No gov't support to invite key Labour Ministry officials to PAC meeting
Two key Ministry of Labour and Social Security (MLSS) officials will not appear before a parliamentary committee today to answer potentially embarrassing questions over an unfolding scandal.
Julian Robinson, the opposition member who chairs the Public Accounts Committee (PAC), suggested Monday morning that Kate Bertram, chairman of the MLSS’s Internal Audit Committee, and Deborah Gardner, a ministry representative on the committee, be invited to the meeting at Gordon House.
In an email to the PAC’s 15 members at 10:33 a.m on Monday, the committee’s clerk noted that majority consent would be needed to send the invitation to the ministry and they were to indicate whether they supported the suggestion by four o’clock in the afternoon.
Not one government member replied.
The clerk, in a follow-up email at six o’clock in the evening, disclosed that only Lothian Cousins and Dr Morais Guy – the only other opposition members on the committee– voted in the affirmative.
“I did not receive a response from the other members of the committee.

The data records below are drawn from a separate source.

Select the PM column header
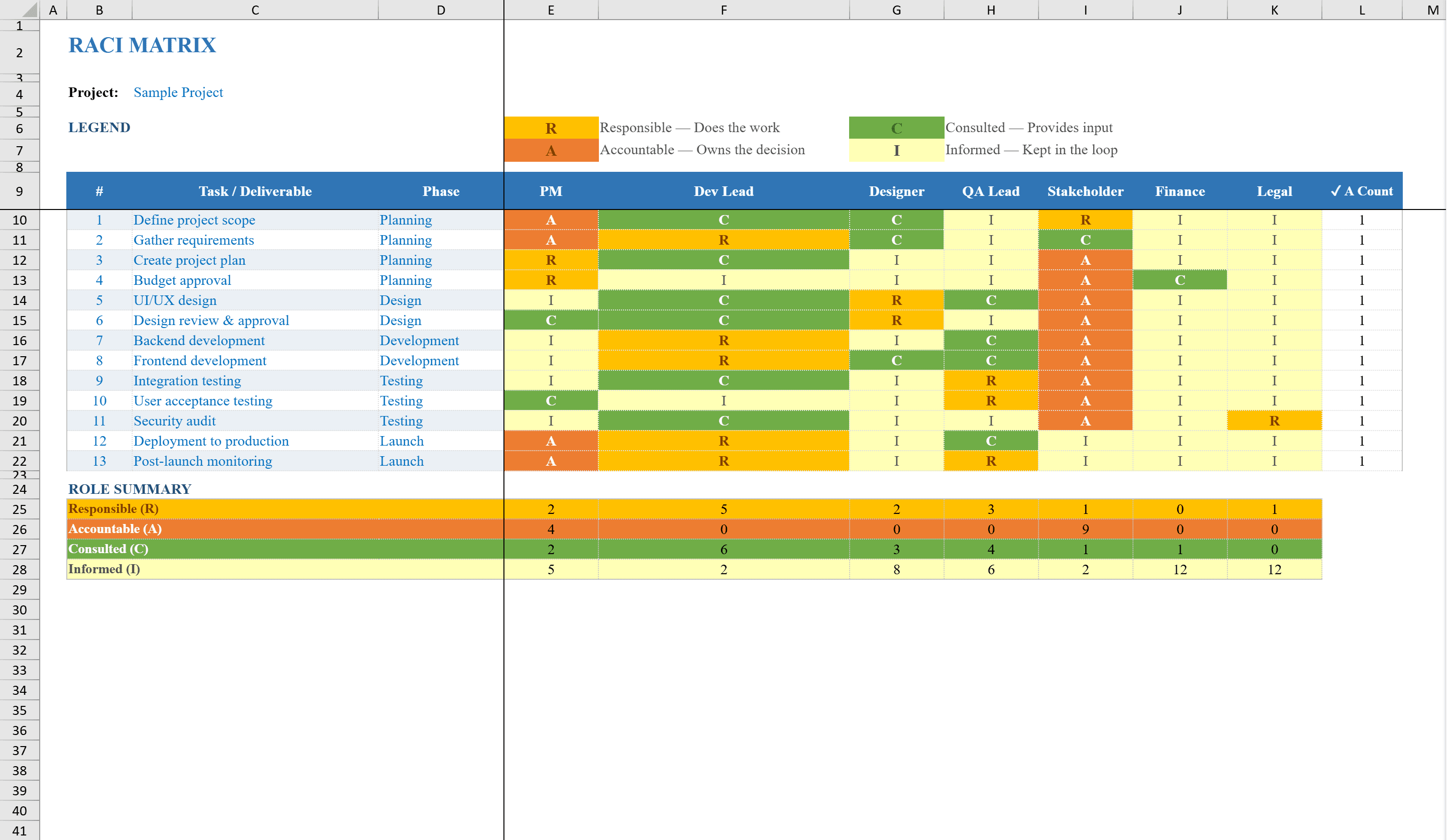Viewport: 1447px width, 840px height. click(x=551, y=191)
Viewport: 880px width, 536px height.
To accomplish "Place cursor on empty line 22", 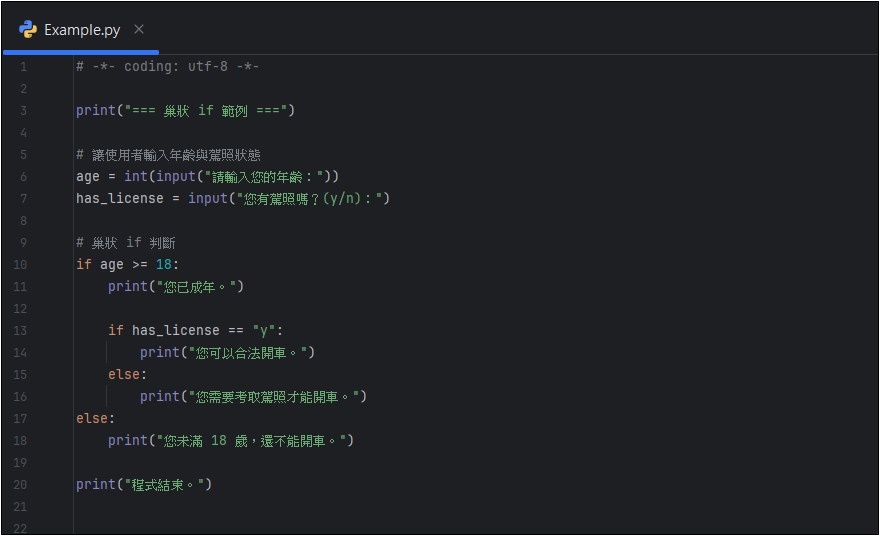I will [x=300, y=529].
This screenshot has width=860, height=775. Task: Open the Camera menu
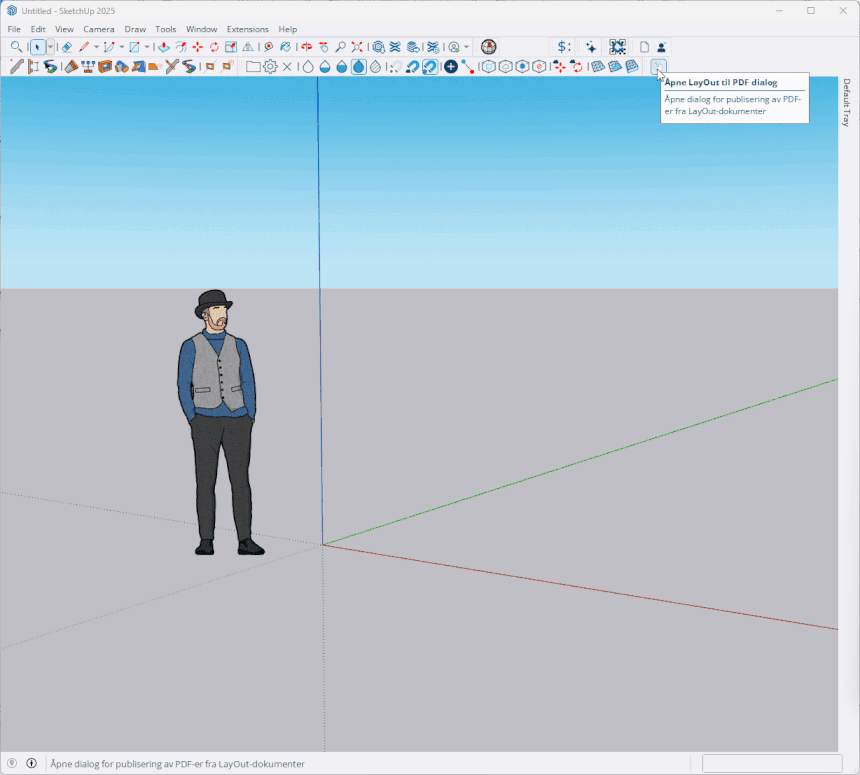tap(99, 29)
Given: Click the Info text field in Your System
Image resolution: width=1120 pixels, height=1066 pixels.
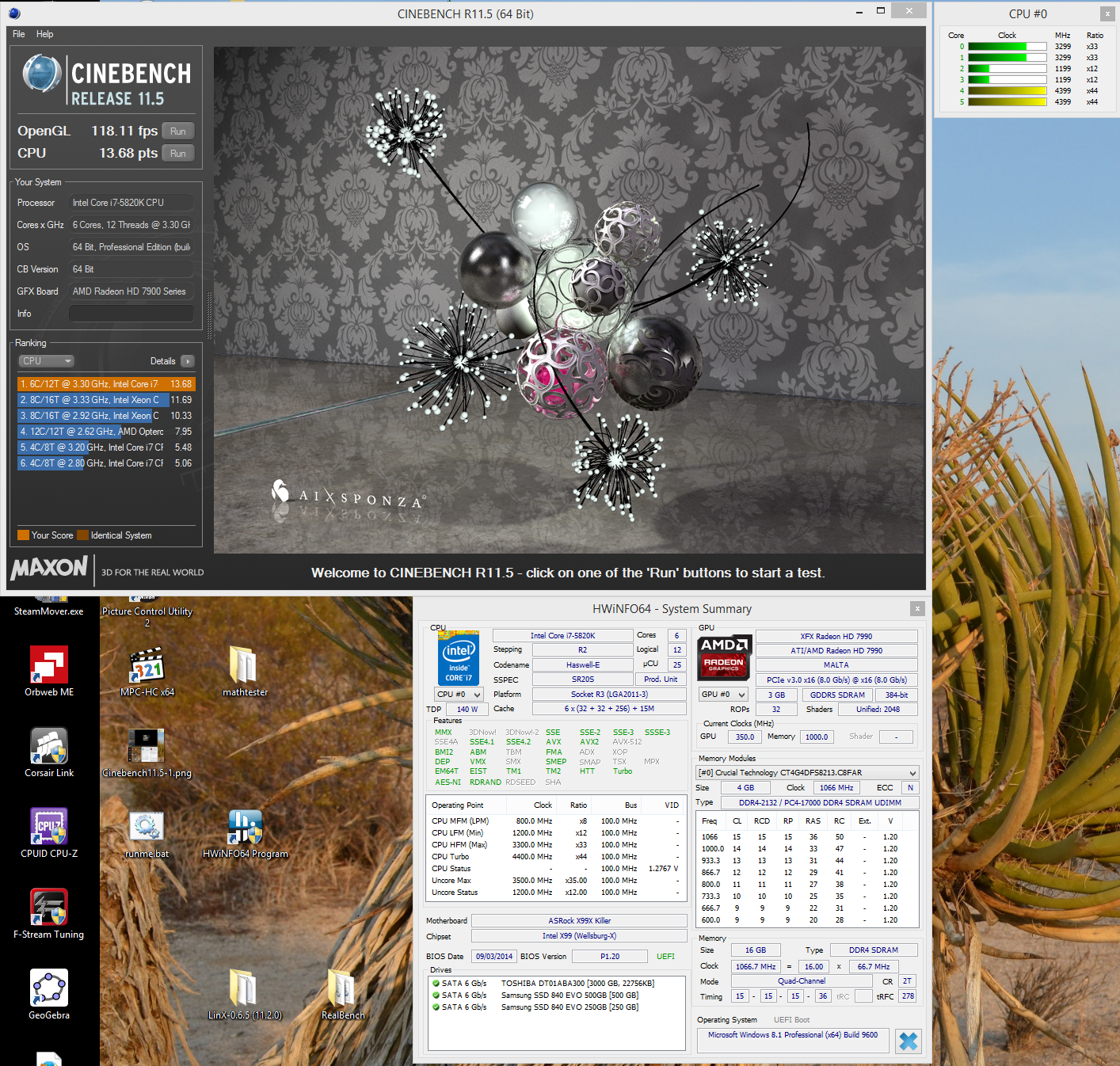Looking at the screenshot, I should [x=131, y=314].
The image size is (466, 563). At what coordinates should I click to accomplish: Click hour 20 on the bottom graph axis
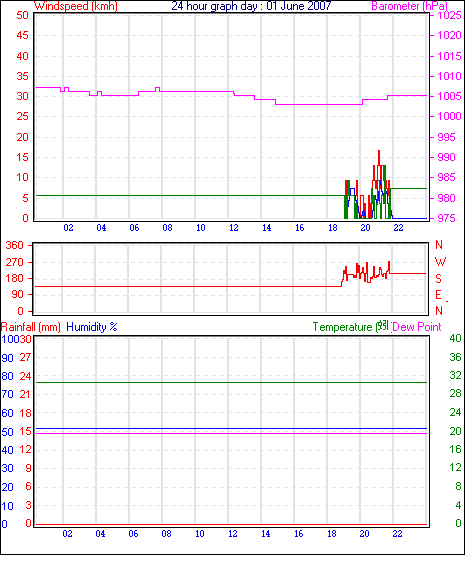coord(364,534)
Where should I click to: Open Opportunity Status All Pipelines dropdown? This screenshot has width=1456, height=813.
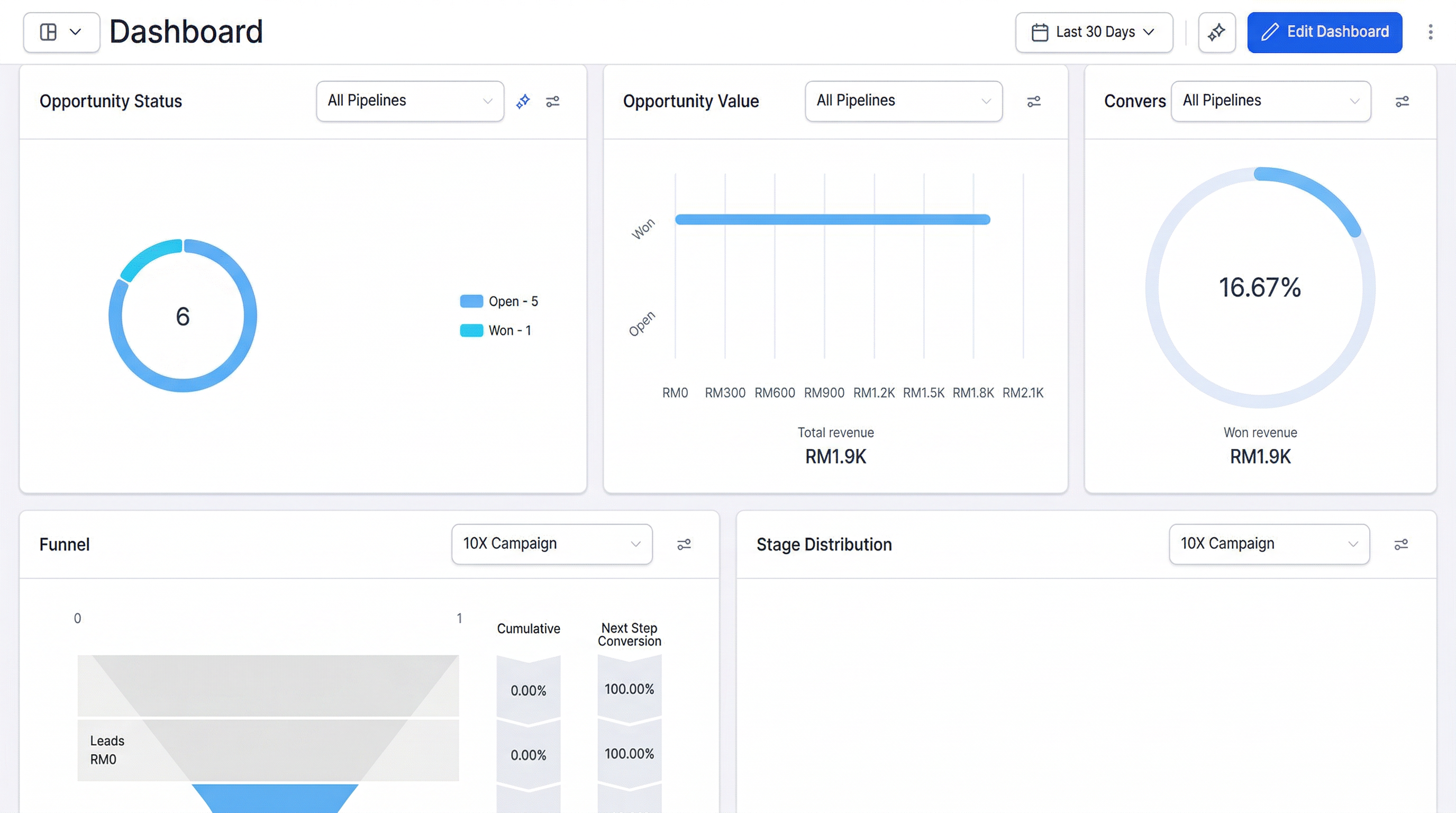tap(410, 101)
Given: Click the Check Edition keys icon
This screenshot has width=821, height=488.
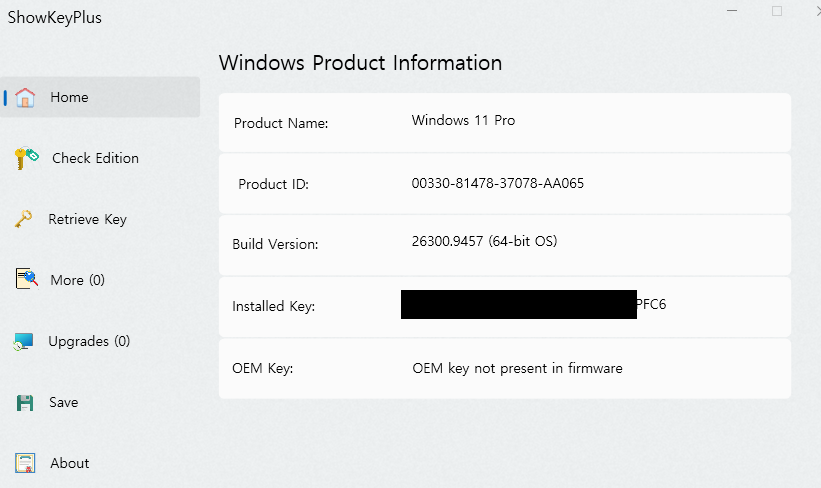Looking at the screenshot, I should click(27, 158).
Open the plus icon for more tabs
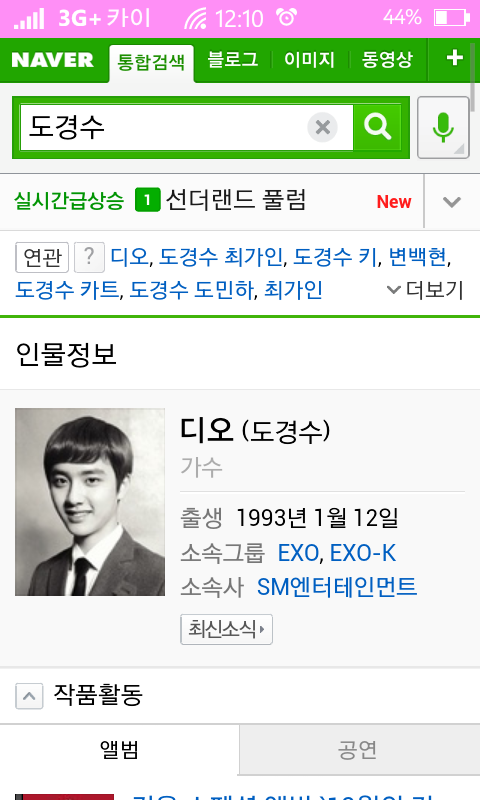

This means that there was no consent by the majority to invite the respective persons from the MLSS,” the clerk said.
It’s not clear whether the 12 other members, who are from the government side, did not receive the email.
The PAC meeting is scheduled to start at 10 a.m.
Last week, the PAC summoned the ministry following damning revelations in the 2020 Auditor General's Department annual report that pointed to a breakdown of controls in the ministry, exposing billions of dollars to loss or misuse.
The senior audit officials would have been critical since the auditor general pointed out that, in one instance, the ministry did not respond to 60 issues of systemic weaknesses stretching back to 2017 that were raised by internal investigations.
The Sunday Gleaner has also revealed details of an internal MLSS audit report on the National Insurance Fund (NIF) that raise serious questions about how billions in taxpayers’ money are being managed.
A report by the MLSS submitted ahead of today’s meeting suggested that steps were being taken to address some of the issues and that the auditor general made reference to matters already addressed.
“At no time was this list of 60 outstanding issues brought to the accounting officer’s attention,” the report added, referring to the permanent secretary, Colette Roberts Risden, who's expected to lead her team at the PAC.
Conclusions from the 2017 MLSS internal audit report obtained by this newspaper noted that there was an “absence of internal controls” at the NIF’s Resort Management Company, resulting in the “inability to properly” account for funds spent, which “facilitated the ease of transferring of significant sums”.
One of the significant transactions included the $187 million the auditor general said was transferred from the NIF to the fund’s resort management company in 2017 without the required approvals.
It also said that the NIF incurred “significant financial loss and unwarranted expenditure” while not receiving the investment inflows projected from NIF-owned Braco Village Hotel in Trelawny, which is under the management of the private Spanish chain, Melia Hotels International.
“The fund has not received value for money,” the auditor bluntly stated, adding that the ministry “is exposed to reputable damage if public disclosure is made of the non-compliance with government regulations”.
Lennox Elvy, a former chairman of the NIF between 2016 and 2020, revealed over the weekend that he was resigning from the board of the NIF’s Resort Management Company.
Many of the issues date back to the tenure of Shahine Robinson, who died last year, and Derrick Kellier from the Portia Simpson Miller administration.
Robinson’s niece, Gianna Neil, was appointed to the boards of both the NIF and the fund’s resort management company.
Karl Samuda, the current labour and social security minister, took over the portfolio minister in September last year.